This blog's been a month delayed seeing as Meet The Spartans is essentially out of theaters.
The contemporary spoof is outdated, and a purely capitalistic detriment to the transition toward romantic movement. It was dug up in the late 90s with the Scary Movie franchise, which in itself was necessary to deconstruct the frivolous slasher films that also saw revival. But since, and reflected by the latter Scary Movies, the genre has promptly become archaic, especially in this collective post-millennium esteem. Fundamentally, how can it be a "spoof" if the spoof itself is more inane than the original materials it derives itself from? The term "stupid funny" inherently and tellingly postmodern.

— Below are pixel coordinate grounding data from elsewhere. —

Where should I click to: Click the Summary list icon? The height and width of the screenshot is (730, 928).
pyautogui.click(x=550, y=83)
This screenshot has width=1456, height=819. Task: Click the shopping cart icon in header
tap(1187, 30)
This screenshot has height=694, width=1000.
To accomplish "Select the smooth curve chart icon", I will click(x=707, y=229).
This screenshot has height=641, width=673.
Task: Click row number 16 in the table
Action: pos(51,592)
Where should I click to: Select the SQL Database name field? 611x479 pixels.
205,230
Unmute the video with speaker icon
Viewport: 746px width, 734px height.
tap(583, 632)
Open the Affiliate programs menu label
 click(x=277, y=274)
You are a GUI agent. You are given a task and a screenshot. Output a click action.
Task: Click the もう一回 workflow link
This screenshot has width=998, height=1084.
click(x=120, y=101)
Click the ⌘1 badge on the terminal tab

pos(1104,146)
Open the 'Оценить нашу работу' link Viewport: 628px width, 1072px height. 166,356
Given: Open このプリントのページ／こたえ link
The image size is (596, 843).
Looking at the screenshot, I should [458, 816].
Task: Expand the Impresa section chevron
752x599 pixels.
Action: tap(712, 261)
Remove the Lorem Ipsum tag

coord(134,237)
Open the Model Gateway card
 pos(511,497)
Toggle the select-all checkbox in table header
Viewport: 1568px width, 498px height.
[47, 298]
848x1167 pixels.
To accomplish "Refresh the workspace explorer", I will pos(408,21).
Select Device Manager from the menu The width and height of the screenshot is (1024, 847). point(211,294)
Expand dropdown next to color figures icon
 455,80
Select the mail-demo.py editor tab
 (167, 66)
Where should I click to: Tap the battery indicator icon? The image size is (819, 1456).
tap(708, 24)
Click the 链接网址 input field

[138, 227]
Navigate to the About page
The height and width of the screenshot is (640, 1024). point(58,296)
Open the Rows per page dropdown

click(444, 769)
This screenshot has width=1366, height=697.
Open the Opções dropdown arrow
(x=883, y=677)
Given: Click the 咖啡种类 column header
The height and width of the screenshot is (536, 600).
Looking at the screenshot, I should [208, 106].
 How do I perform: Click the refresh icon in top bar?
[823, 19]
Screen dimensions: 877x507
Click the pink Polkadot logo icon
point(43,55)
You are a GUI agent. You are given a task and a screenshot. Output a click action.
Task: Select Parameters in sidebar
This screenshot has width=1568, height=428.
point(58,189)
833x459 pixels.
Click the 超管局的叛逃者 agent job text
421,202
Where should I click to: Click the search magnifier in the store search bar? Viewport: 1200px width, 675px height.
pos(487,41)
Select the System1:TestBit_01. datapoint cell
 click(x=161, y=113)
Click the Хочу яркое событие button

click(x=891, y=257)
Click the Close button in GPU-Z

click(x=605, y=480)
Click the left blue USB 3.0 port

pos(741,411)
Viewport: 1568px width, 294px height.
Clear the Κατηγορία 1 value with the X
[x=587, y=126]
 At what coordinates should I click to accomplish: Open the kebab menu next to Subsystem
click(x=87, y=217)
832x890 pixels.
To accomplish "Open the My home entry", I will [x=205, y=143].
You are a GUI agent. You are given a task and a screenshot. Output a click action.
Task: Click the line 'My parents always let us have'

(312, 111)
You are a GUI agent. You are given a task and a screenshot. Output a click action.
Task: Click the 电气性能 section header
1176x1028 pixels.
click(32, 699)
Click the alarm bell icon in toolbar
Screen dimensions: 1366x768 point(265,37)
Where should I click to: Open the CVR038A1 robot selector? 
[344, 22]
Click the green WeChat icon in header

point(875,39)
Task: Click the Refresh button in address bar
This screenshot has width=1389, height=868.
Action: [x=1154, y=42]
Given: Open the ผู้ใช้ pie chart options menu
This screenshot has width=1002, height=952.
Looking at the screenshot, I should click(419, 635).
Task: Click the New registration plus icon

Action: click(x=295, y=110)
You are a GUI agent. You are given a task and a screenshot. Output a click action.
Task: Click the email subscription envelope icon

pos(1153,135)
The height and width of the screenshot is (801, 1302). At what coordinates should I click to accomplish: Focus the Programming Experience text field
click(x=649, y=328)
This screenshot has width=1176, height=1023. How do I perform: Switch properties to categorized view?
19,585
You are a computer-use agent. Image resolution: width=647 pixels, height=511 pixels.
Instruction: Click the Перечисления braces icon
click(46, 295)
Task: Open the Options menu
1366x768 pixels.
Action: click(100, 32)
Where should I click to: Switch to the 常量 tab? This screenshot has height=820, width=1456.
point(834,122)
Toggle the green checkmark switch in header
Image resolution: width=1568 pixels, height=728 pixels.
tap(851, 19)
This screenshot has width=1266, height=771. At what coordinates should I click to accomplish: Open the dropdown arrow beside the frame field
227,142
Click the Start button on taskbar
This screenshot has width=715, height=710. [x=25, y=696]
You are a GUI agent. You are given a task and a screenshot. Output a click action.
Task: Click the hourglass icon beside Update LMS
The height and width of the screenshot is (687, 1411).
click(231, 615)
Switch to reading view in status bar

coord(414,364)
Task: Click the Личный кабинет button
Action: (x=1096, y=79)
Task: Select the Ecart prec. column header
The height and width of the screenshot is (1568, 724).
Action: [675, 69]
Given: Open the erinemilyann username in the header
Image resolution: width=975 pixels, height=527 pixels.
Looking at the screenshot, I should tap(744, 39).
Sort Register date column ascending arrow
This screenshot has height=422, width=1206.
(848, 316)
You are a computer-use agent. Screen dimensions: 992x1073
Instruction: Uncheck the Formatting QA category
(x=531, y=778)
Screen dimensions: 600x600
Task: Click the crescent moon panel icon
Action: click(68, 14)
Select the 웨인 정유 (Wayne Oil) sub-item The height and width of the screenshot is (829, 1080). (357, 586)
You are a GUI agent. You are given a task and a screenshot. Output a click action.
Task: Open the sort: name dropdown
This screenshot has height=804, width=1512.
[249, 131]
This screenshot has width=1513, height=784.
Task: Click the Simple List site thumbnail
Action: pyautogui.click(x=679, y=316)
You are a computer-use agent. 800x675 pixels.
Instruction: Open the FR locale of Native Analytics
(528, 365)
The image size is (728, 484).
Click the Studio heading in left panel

Sure the argument could be made that its precursors Airplane!, Naked Gun, Hot Shots worked on the same premise, but the distinction is that the former had, or at least aspired for some cinematic validity. Analyze the current stock-crop of spoofs (i.e. Date Movie, Epic Movie, Meet the Spartans) and an effort for credible narrativization and overall production value is neglected. These, sadly products on an assembly line to get in, get your money and get the hell out.
These soulless products (Date Movie, Epic Movie, Meet the Spartans), which are mass-distributed by FOX and unconsciously shat out by Aaron Seltzer and Jason Friedberg, are wholly founded in mean-spirited provocation, which again separates the former from the latter; the former lot of old-school spoofs exploiting haphazard mirth for its humor. But do we blame FOX for distributing this romantic degradation, or even the two douche bags, Aaron Seltzer and Jason Friedberg? No. We, as a collective, must signify these movies as problematic. Because hypercapitalism has no ties to us. It'll just keep insatiably satiating itself.
There's already a compromise in place: kitsch cinema, as delineated by the Grindhouse features Deathproof and Planet Terror, Edgar Wright's Shaun of the Dead and Hot Fuzz, and James Gunn's Slither or even, Roth's Hostel. The homage is the new spoof. Cinema that is existentially satirical, but founded in genuine admiration of its root material.